(DATASET RECORDS)
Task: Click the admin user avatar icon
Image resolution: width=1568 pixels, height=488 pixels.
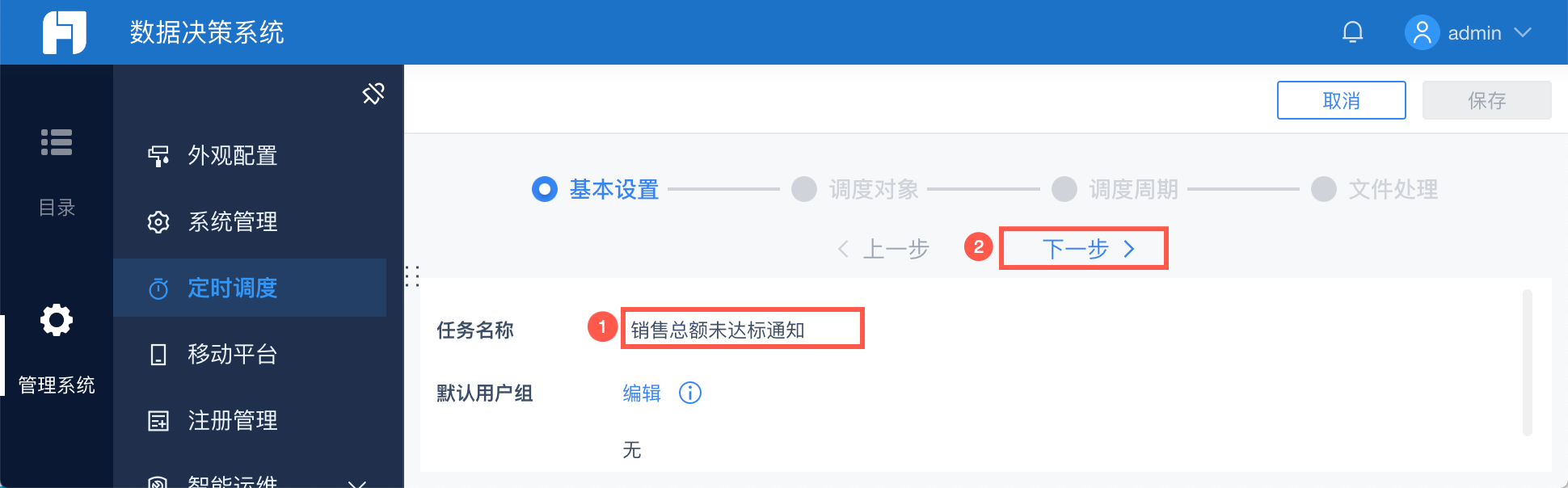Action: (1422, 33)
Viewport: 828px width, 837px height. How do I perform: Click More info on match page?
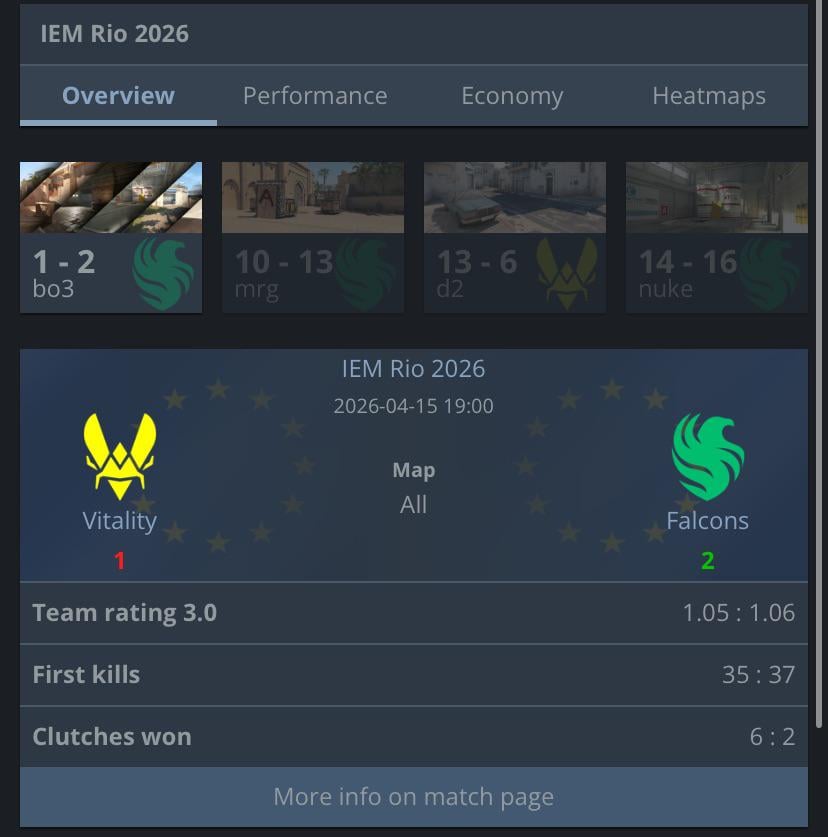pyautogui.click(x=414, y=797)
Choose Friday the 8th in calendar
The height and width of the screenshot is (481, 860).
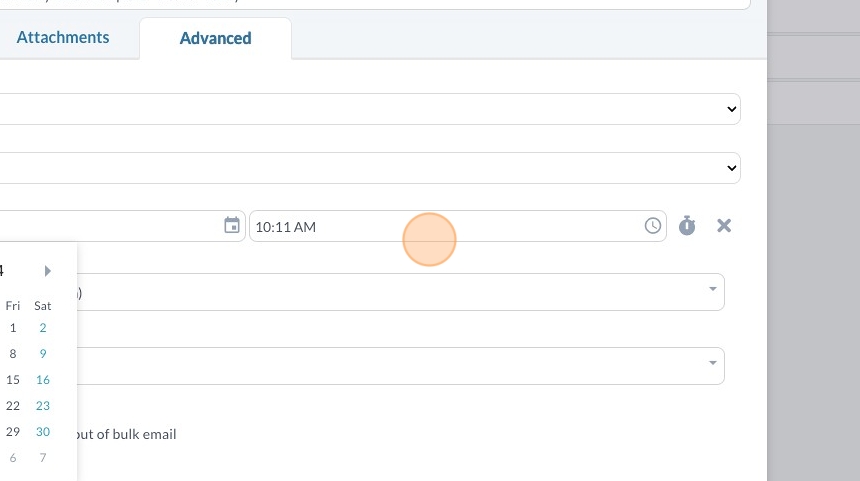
(End DATASET RECORDS)
→ **PROBLEM DESCRIPTION**
Once the line holding "Viewport: 828px width, 837px" is found, copy it and each later line exactly through the end of the data, leaving out the pictures.

→ **SOLUTION TO THE PROBLEM**
Viewport: 828px width, 837px height. How do I perform: Click More info on match page?
pyautogui.click(x=414, y=797)
Choose Friday the 8th in calendar
The height and width of the screenshot is (481, 860).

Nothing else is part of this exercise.